## DATA FOR THE TASK
##############################

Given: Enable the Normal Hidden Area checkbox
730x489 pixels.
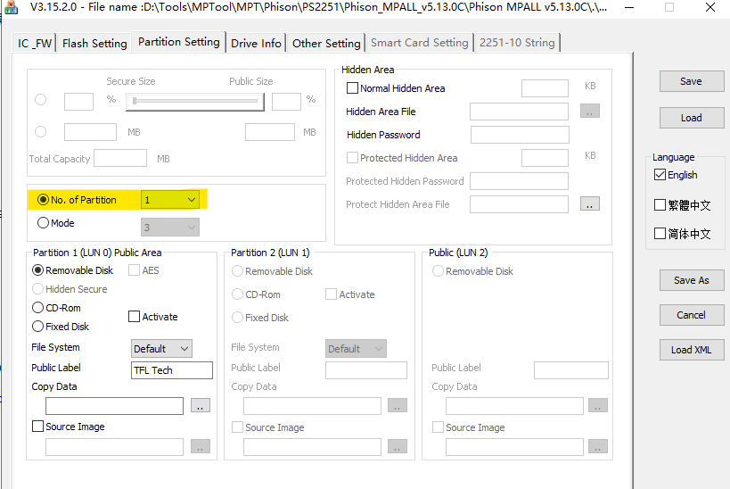Looking at the screenshot, I should [352, 88].
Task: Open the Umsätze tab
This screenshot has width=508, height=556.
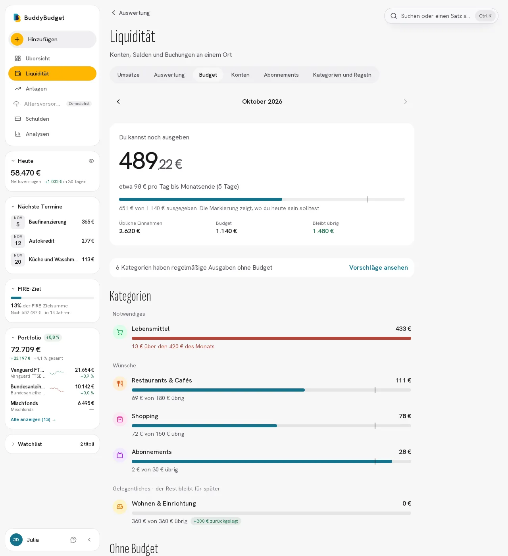Action: click(129, 75)
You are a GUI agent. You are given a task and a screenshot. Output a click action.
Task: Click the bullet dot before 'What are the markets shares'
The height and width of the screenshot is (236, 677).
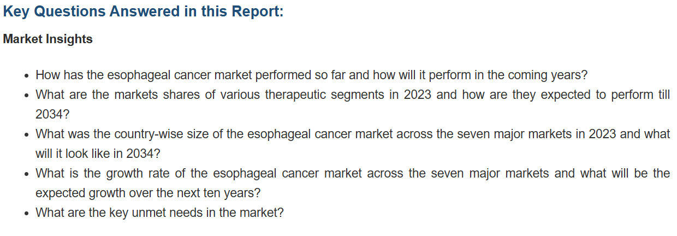27,96
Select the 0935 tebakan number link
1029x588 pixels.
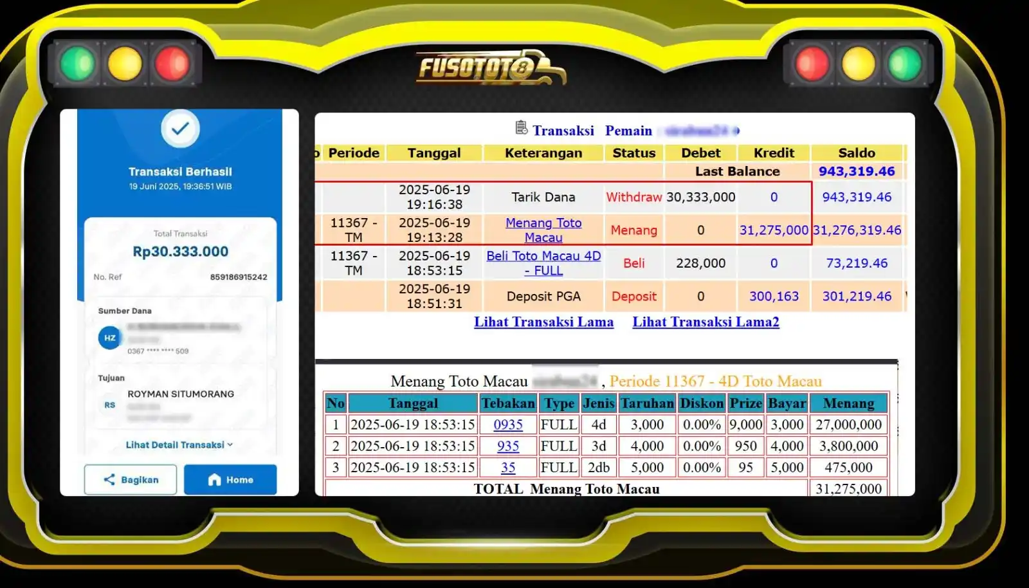508,425
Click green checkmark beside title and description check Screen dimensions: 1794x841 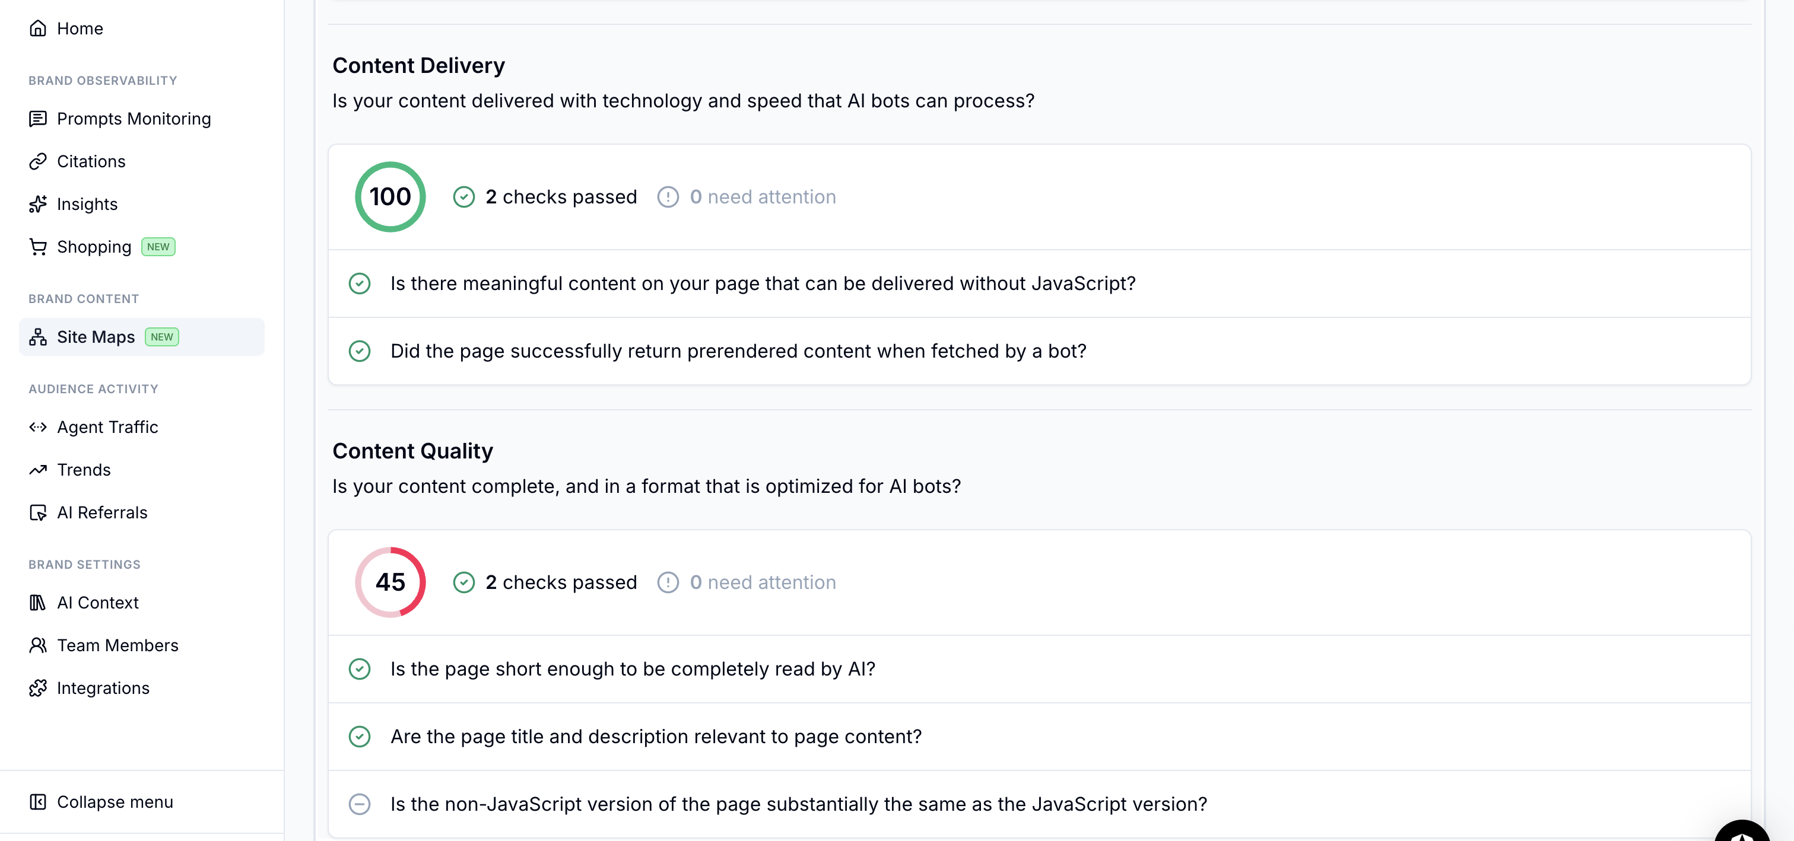359,737
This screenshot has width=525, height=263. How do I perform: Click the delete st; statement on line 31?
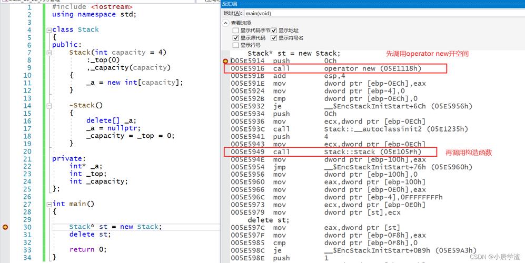tap(90, 235)
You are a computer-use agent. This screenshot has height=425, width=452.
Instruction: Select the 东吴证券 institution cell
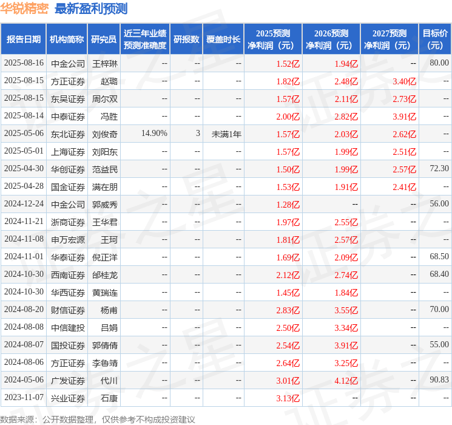(68, 99)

##############################

The expected output is the lines from the line that contains "You are a computer-use" through the last line of the material, reproduced exactly, with both ends present and pictures absent.

You are a computer-use agent. This screenshot has height=425, width=452.
Instruction: Select the 东吴证券 institution cell
(68, 99)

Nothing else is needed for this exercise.